Stored items:
________________________
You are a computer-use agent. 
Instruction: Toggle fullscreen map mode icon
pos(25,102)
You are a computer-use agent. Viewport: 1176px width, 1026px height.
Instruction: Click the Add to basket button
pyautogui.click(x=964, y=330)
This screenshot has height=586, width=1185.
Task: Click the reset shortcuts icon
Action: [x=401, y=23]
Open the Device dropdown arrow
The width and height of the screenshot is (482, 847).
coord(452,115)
________________________
When you copy the data, keep every line word for word.

=== COMPLETED EXERCISE ===
You are a computer-use agent. 
Instruction: Toggle fullscreen map mode icon
pos(25,102)
You are a computer-use agent. Viewport: 1176px width, 1026px height.
Instruction: Click the Add to basket button
pyautogui.click(x=964, y=330)
This screenshot has height=586, width=1185.
Task: Click the reset shortcuts icon
Action: [x=401, y=23]
Open the Device dropdown arrow
The width and height of the screenshot is (482, 847).
coord(452,115)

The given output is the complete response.